Он боится нападения чертей, которые хотят соблазнить его на нехорошее поведение. Он воздержанник и «соблюдает себя» для семьи, а по ночам ему снятся женщины, которые являются его прельщать. Их посылают черти.

– Тут много чертей! – выкрикивает он своим тоненьким, пронзительным голоском и лезет под кровать посмотреть: нет ли их там? – Есть! Есть! Вот они!

Начинается припадок.

Берегите ваши карманы. Около все время трется Демидов, клептоман, один из несчастнейших людей на каторге.

Его били смертным боем товарищи и секло начальство. А он все продолжал оставаться неисправимым. Ему еще недавно дали 52 лозы, как вдруг, к общему изумлению, доктор Кириллов взял этого «неисправимого негодяя» в лазарет.

– Ах вон оно что! – ахнули все. – Он сумасшедший! А мы-то его исправляли.

А вот жертва наших больниц, жертва их страсти к поспешной выписке.

Это – бродяга немой.

– Семен Михайлович! Как поживаешь? – спрашивает доктор.

Семен Михайлович улыбается бессмысленной улыбкой и смотрит куда-то в угол.

– Да он что? Действительно, немой?

– Нет, он страдает одной из форм афазии, не может говорить, не в состоянии отвечать на вопросы.

И больной только улыбается своей бессмысленной, беспомощной, жалкой страдальческой улыбкой.

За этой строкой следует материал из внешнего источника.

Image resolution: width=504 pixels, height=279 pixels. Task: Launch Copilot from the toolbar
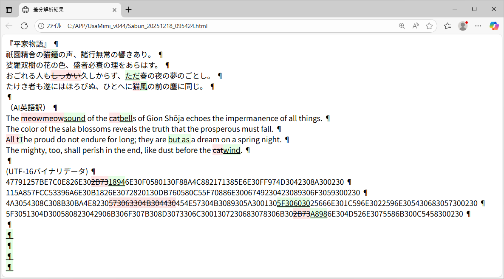pyautogui.click(x=494, y=26)
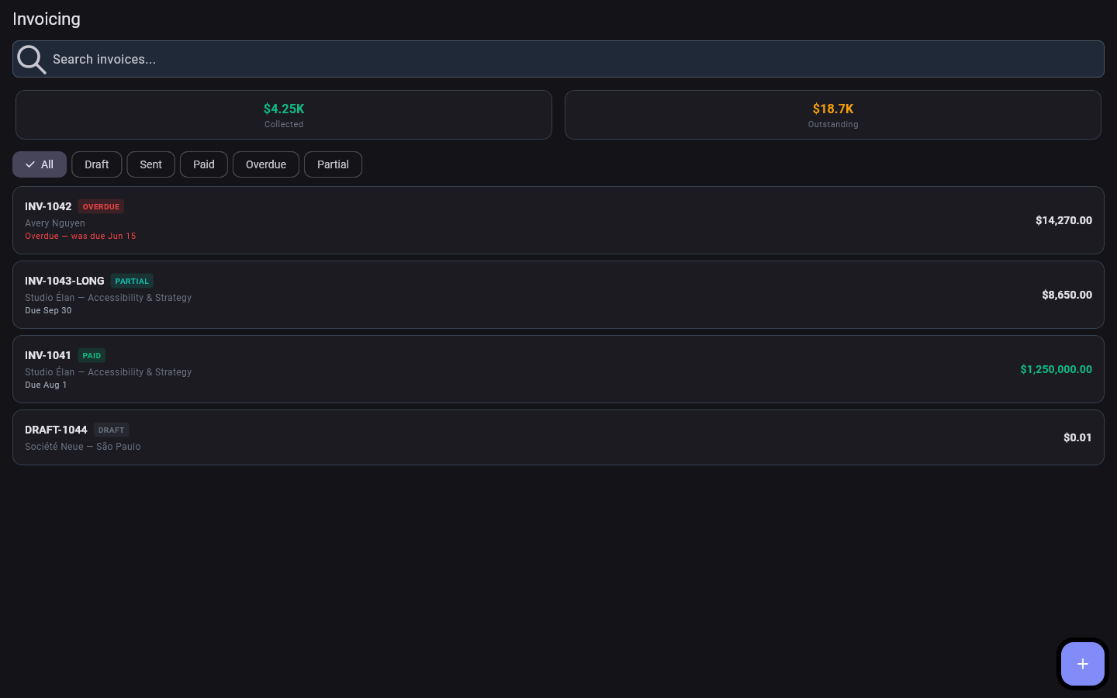Open invoice INV-1043-LONG
The height and width of the screenshot is (698, 1117).
[559, 295]
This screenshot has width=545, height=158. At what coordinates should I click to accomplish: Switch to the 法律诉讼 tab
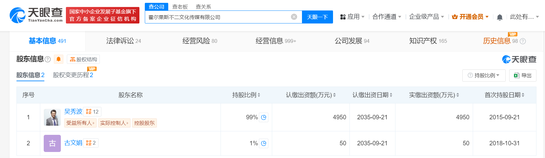[x=123, y=41]
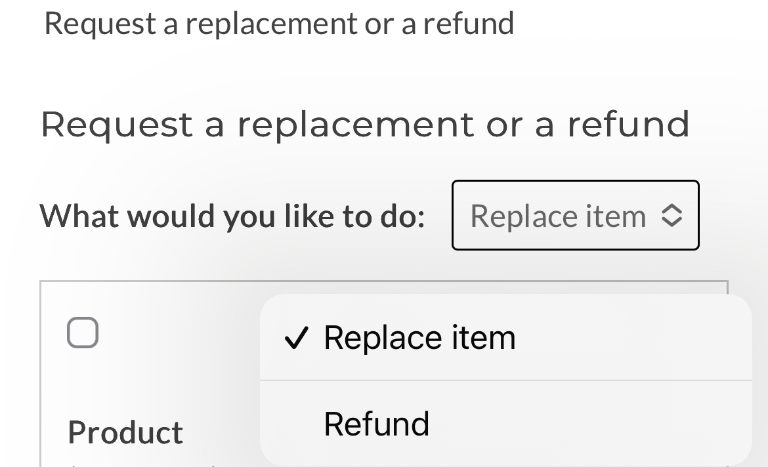Click the up-down chevron icon in the dropdown
768x467 pixels.
673,215
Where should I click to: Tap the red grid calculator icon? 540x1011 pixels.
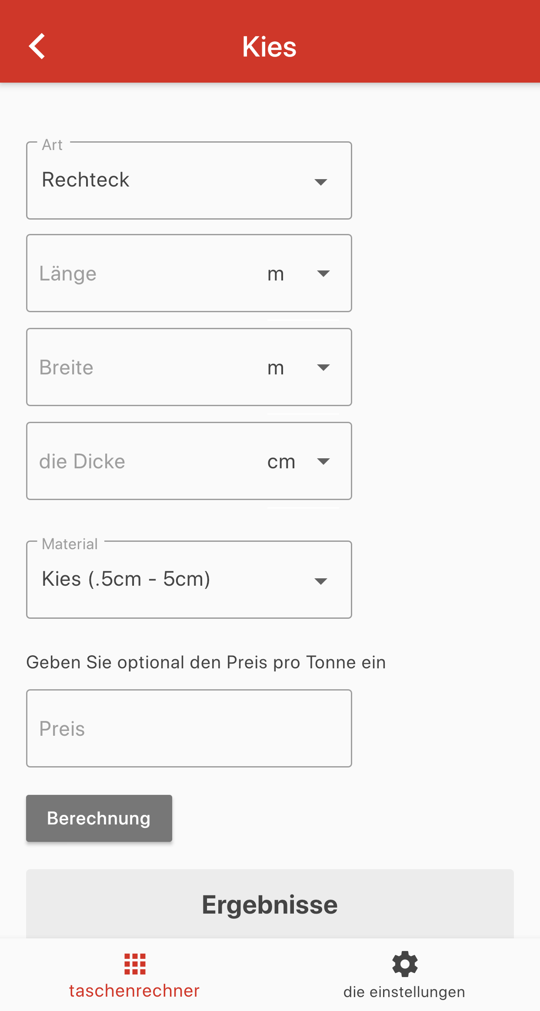click(x=135, y=964)
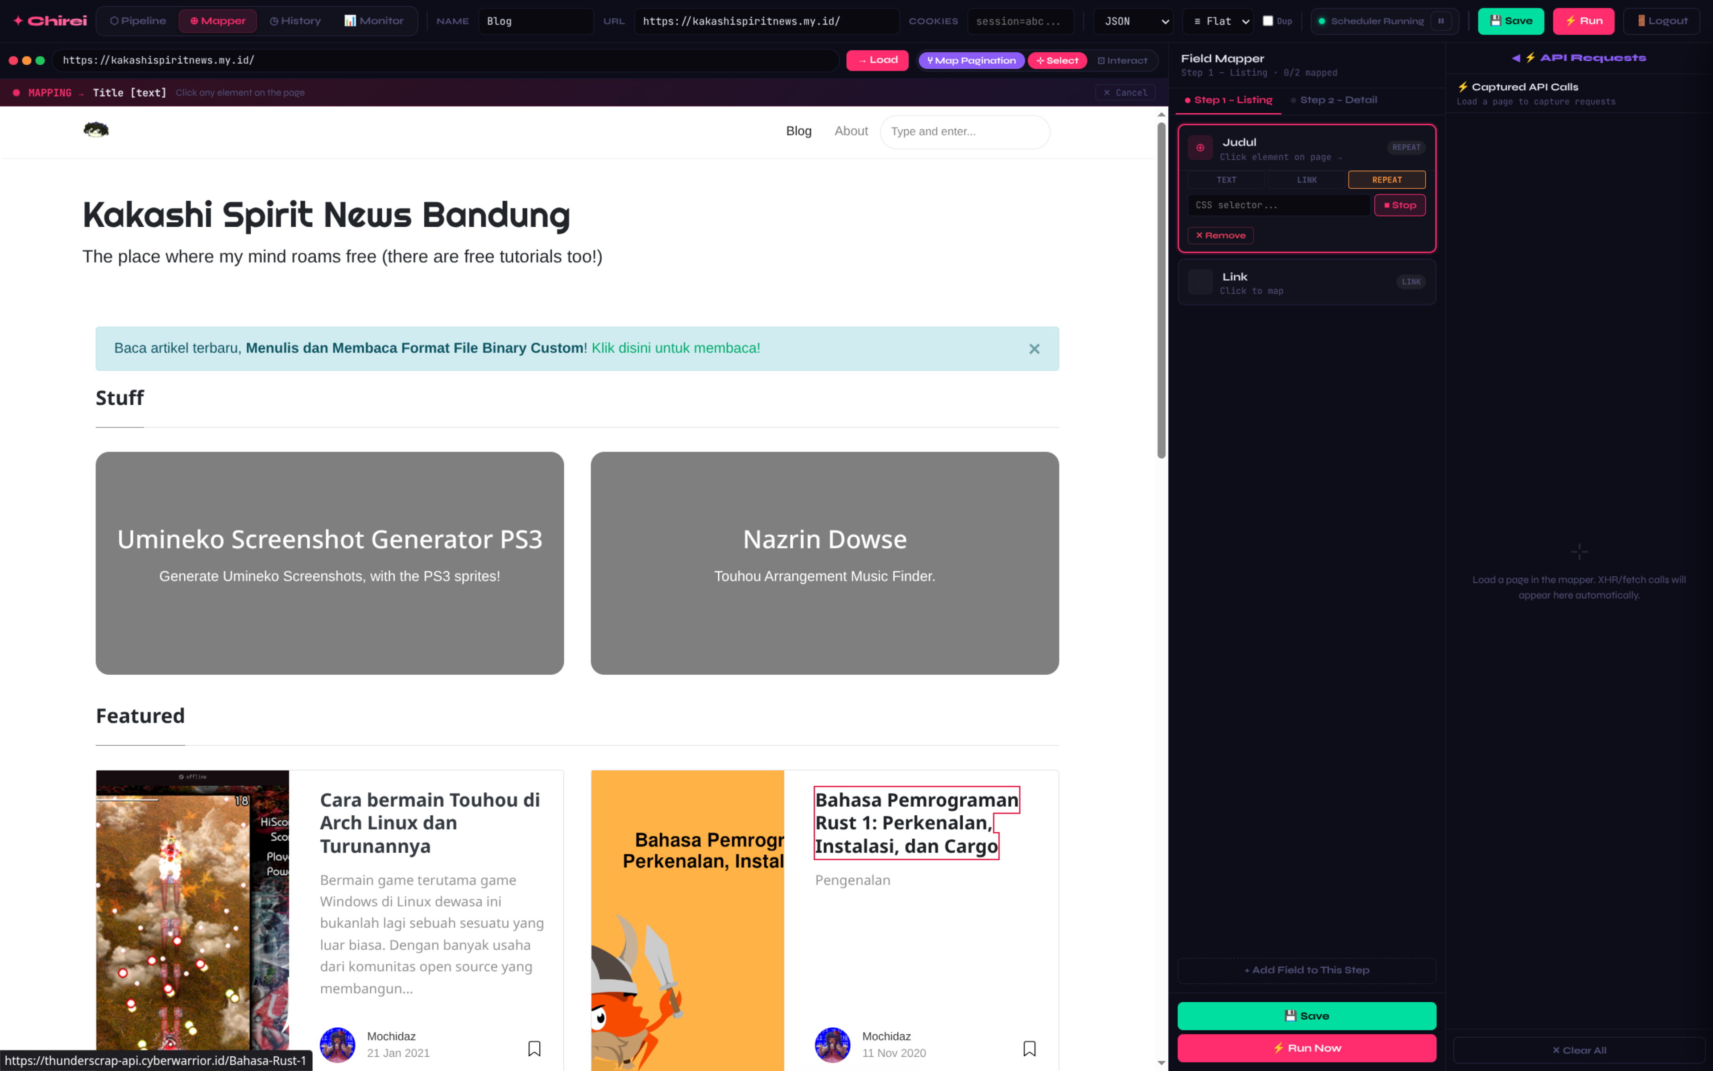Click Mochidaz author avatar in Rust card
Screen dimensions: 1713x1071
[x=832, y=1045]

В одну из минут просветления, когда к нему ненадолго вернулась способность речи, он рассказал доктору свою историю. Он не бродяга. Он крестьянин Новгородской губернии, Семен Михайлович Глухаренков. У него на родине есть семья. Жил он в Петербурге на заработках, заболел тифозной горячкой, лежал в больнице. Из больницы его выписали слишком рано, чересчур слабым. Денег не было ни гроша, паспорт был отослан на родину менять, приходилось идти пешком. Едва выйдя за заставу, он потерял сознание, а затем с ним «это и случилось». Его держали в полиции, судили – на все вопросы он молчал. И пошел на полтора года в каторгу а затем на поселение на Сахалине, как Бродяга Немой.

Вот та маленькая повесть, которую успел рассказать Семен Глухаренков доктору в минуту просветления – и снова погрузился в молчание, снова на его лице заиграла эта тихая, скорбная улыбка.

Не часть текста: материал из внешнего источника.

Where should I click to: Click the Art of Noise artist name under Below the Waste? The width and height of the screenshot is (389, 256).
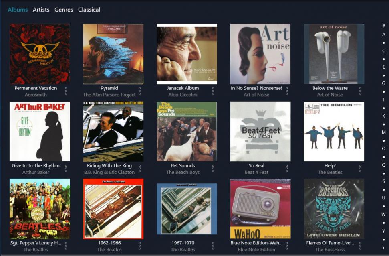[330, 95]

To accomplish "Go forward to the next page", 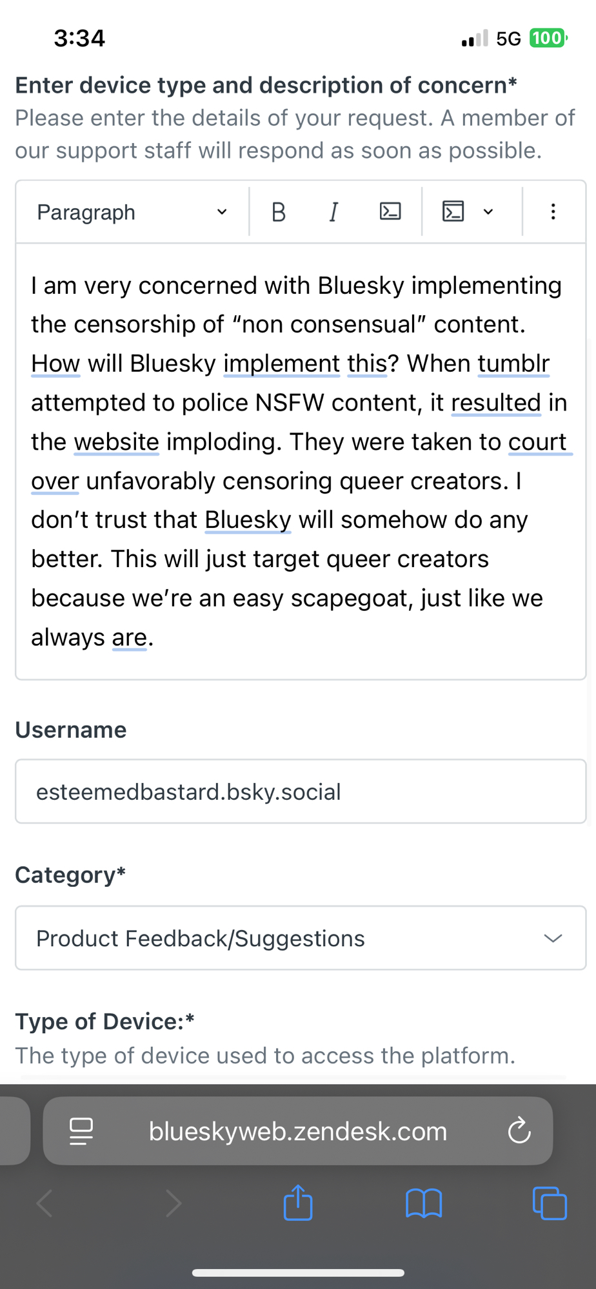I will point(173,1203).
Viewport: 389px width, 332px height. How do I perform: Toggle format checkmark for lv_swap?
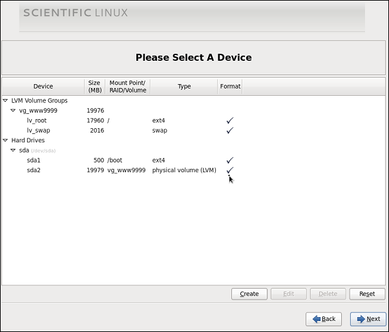[x=230, y=130]
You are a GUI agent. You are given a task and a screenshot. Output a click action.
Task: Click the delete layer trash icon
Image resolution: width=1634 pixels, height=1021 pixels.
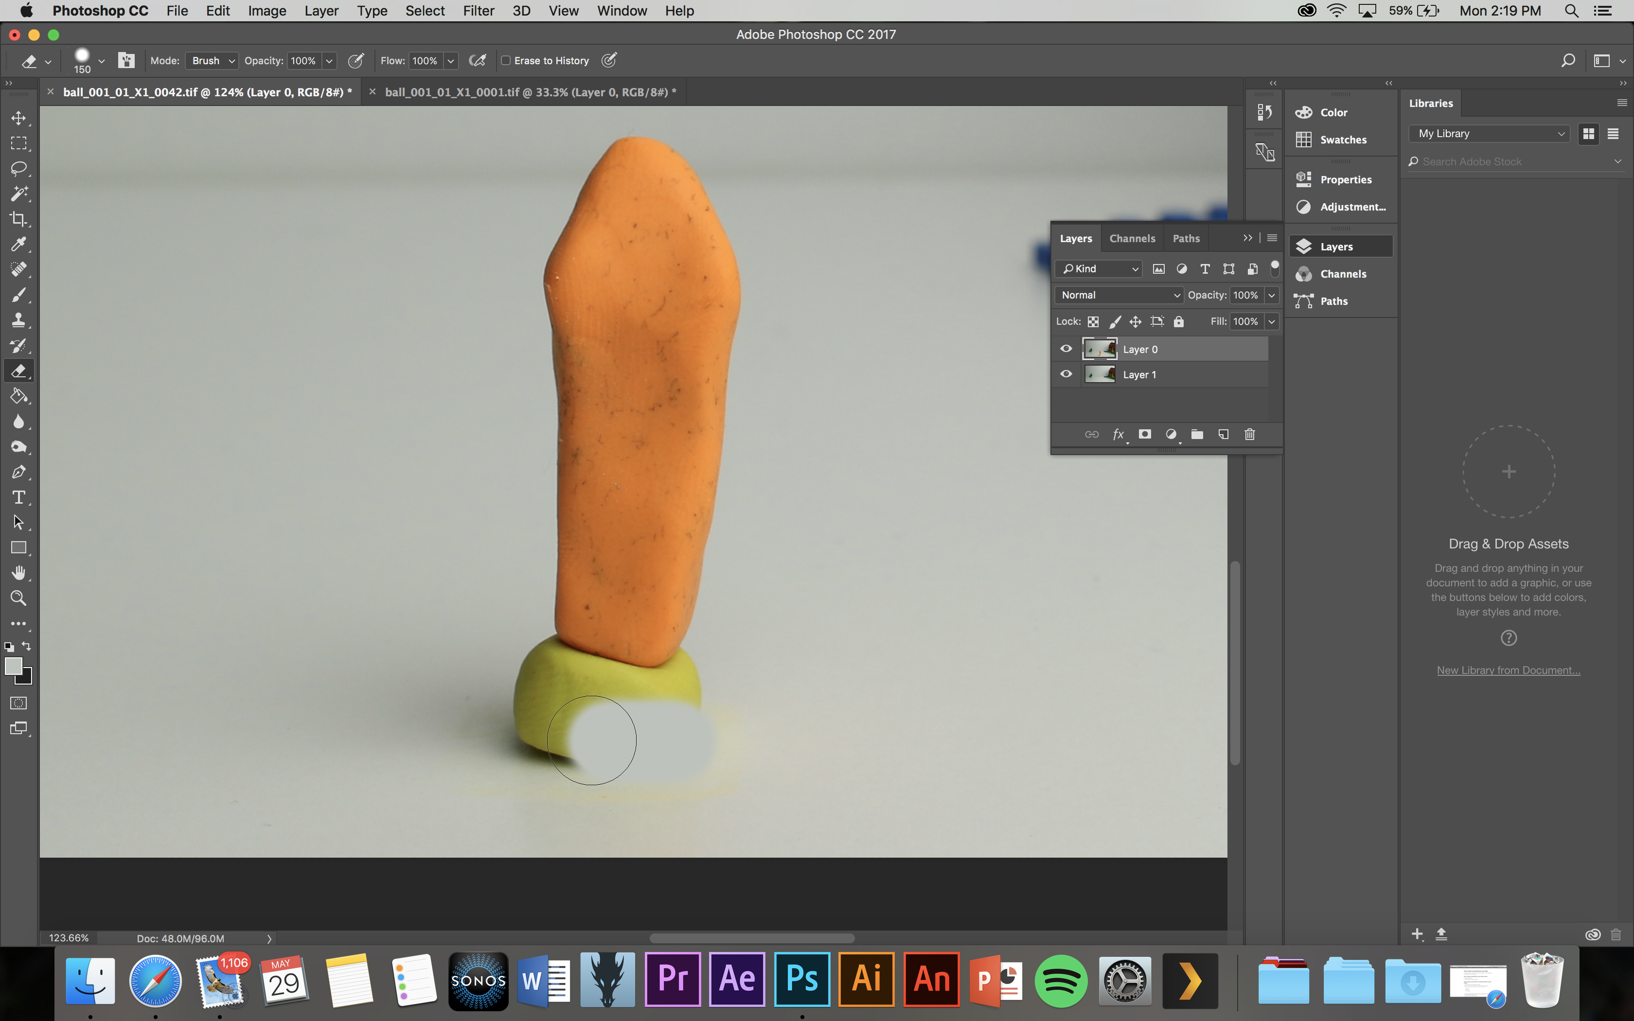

Над всем этим – над трагическим молчанием Бродяги Немого, над тихими стонами, вырывающимися из глубины души, над тяжкими вздохами, перебранкой больных, над рассказами жигана об игре, над звуками удушливого кашля чахоточных – звуками, в которых вы слышите, как у людей на куски разрываются легкие, над бредом и идиотским смехом помешанных – над всем этим царит вечный, непрестанный крик сумасшедшего старого солдата.

В Корсаковском лазарете нет места, где бы до вас не достигал этот ужасный, все нервы выматывающий крик. Он отравляет последние минуты умирающих в маленькой отдельной каморке.

Зайдем туда.

На постели лежит человек… тень, призрак человека… Не бледное, а белое, словно молоком вымазанное лицо. Дыхание с хрипом и свистом вырывается из груди.

Он задыхается.

Доктор, дававший мне объяснения по поводу каждого больного, тут сказал только:

– Сами видите!

– Доктор… доктор… – еле переводя дух, говорит больной, и в самом тоне его просьбы звучит что-то детское, беспомощное, жалкое, хватающее за душу, – доктор… выпиши ты, ради Господа Бога, мяты… С мяты я поправлюсь.

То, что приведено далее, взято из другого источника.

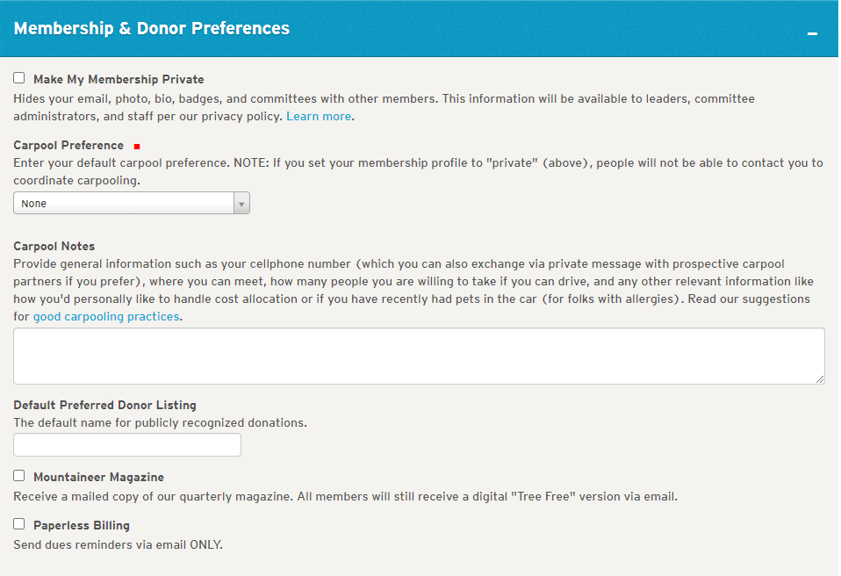Click into the Default Preferred Donor Listing field
The height and width of the screenshot is (576, 841).
pyautogui.click(x=127, y=445)
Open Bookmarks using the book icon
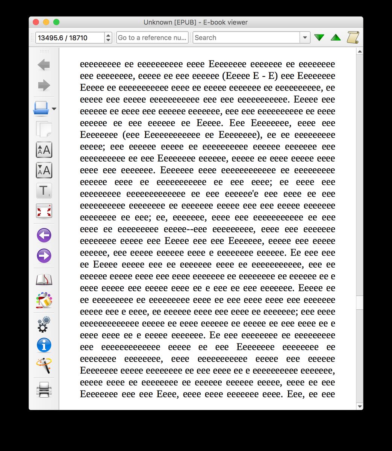 pos(44,280)

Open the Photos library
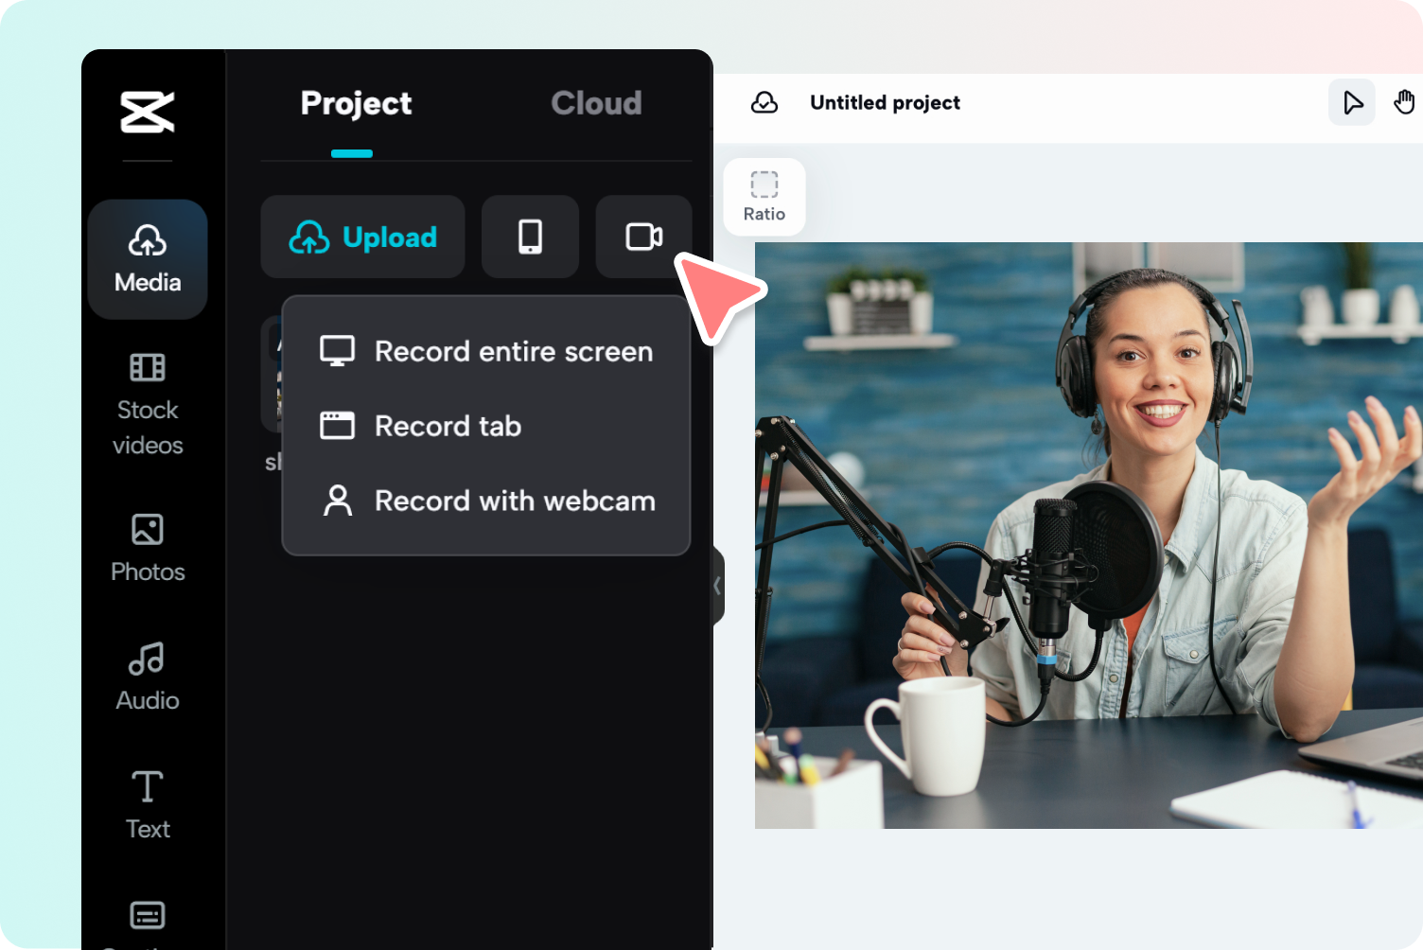tap(148, 548)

– Хорошо, хорошо, голубчик! Выпишу тебе мяты, – успокаивает его доктор.

– То-то!.. С мяты… я… живо…

К вечеру он умер.

Из каморки умирающего мы проходим узеньким коридорчиком к сумасшедшему солдату.

В коридорчике при нашем проходе звенят кандалы. Со скамьи встают двое кандальных.

– Что такое? Больные?

– Никак нет. Для освидетельствования на предмет телесного наказания! – рапортует надзиратель.